■ **TEXT**:

=-=-=

The messaging tool is more than Facebook's latest conquest. It's helping small companies make deals of their own.
WhatsApp may pride itself on having "no ads, no games, no gimmicks," but you can still use the service to sell your product or business.
The little-known (at least in the U.S.) messaging service came to the forefront last week, after Facebook handed over $19 billion in cash, shares, and stock to acquire the Mountain View, California-based company. The purchase was highly criticized, as the app, which costs just 99 cents a year after one year of free use, is mostly used by people outside the U.S. and doesn't have much in the way of revenue. But with nearly half a billion monthly users, it's hard to argue that the social-networking giant didn't know what it was doing.
The question is, how do you use it to help your business?
In countries where SMS messaging (a.k.a. text messaging) is less accessible or more expensive, WhatsApp is widely popular. Users rely on it to get in touch with family and friends internationally, and it’s a way around sky-high cell-phone bills.
Small businesses and artisans in countries such as India have used the application to communicate directly with clients and finalize sales. The new relationship between Facebook and WhatsApp makes this option even more intuitive.
Maintaining a social-media presence is crucial to building your brand--that’s a given. And while Facebook already allows you to keep in close contact with potential customers, as well as fans, WhatsApp takes it to the next level.
By enabling messaging functionality between businesses and prospective customers, that communication can be even closer and as immediate as a text message. In other countries, some businesses have put their WhatsApp numbers on advertisements and websites, letting the public know they can be reached using the application. Posting WhatsApp contact information in a Facebook status is also a common practice among individuals and retailers.
Specialized businesses, especially those who offer custom-made products to clients, have been adopting WhatsApp in India, according to Economic Times.
But should your business dial in? While the app may not be mainstream in the U.S., WhatsApp does offer a real-time way to connect with a massive global market. It costs practically nothing and doesn’t require the upkeep of other social networks that require active content production. It’s simply another avenue by which customers can reach you--and all you need is a phone number. Plus, texting is obviously popular among young Americans, so it's possible that the service could gain prominence at home, too.

=-=-=

■ **INFORMATION SUPPLIED**:
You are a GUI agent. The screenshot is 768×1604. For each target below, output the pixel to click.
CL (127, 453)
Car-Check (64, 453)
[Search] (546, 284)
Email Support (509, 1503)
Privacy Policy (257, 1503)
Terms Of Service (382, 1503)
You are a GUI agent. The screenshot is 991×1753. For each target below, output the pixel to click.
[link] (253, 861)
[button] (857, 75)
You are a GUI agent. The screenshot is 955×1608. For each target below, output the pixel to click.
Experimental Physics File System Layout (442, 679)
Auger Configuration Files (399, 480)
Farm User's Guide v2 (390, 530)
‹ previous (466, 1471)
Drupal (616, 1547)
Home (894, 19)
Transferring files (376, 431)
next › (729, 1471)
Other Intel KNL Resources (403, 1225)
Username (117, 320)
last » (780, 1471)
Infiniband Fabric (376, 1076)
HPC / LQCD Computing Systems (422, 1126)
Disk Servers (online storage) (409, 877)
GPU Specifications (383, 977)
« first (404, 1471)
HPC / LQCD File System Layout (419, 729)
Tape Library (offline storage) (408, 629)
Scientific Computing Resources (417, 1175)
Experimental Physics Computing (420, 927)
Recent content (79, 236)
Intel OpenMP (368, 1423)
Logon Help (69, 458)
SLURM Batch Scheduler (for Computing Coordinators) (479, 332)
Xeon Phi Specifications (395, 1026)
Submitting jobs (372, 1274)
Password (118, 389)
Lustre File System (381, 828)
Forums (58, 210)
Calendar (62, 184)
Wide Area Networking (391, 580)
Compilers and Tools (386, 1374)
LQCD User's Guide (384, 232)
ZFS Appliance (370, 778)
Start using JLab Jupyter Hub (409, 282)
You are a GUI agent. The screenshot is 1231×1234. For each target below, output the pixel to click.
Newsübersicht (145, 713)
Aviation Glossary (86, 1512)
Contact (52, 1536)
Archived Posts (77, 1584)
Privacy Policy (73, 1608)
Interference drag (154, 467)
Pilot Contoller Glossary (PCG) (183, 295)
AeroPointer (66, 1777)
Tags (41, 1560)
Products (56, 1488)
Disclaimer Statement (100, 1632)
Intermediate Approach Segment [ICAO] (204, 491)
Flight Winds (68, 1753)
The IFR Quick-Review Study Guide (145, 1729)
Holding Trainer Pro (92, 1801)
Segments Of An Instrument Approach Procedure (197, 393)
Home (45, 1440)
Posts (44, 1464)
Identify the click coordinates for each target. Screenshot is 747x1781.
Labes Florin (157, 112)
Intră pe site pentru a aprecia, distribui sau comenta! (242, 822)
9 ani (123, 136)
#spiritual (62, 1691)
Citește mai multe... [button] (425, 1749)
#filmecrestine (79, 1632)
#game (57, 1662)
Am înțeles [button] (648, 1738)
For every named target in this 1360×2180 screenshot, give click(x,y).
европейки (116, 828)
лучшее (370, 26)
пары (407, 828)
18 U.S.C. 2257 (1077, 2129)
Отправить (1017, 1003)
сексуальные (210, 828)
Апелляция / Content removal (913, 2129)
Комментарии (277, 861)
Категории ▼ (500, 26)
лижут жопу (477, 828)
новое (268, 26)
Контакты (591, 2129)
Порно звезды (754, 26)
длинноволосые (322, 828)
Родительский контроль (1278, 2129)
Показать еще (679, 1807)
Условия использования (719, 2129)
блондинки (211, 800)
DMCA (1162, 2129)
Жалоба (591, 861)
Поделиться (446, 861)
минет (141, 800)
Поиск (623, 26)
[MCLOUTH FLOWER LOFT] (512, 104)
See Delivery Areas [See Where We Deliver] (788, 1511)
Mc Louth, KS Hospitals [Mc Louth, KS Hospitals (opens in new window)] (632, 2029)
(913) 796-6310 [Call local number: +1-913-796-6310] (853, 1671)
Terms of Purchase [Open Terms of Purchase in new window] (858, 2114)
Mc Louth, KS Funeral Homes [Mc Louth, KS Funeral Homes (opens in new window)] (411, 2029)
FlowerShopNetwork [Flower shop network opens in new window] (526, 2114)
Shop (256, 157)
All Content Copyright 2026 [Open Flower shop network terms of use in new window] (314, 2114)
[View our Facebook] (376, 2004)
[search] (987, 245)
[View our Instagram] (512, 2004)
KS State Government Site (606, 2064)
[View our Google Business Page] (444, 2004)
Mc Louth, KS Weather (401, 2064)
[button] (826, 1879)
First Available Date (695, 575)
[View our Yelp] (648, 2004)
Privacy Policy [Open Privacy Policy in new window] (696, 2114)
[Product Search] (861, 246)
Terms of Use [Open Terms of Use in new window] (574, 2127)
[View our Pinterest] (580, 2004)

=-=-=

■ **EXERCISE DETAILS**:
Reproduce the part of the WhatsApp article between "Specialized businesses, especially" and "to Economic Times.", inclusive. Rely only on the WhatsApp article for this.

■ **RESULT OF THIS EXERCISE**:
Specialized businesses, especially those who offer custom-made products to clients, have been adopting WhatsApp in India, according to Economic Times.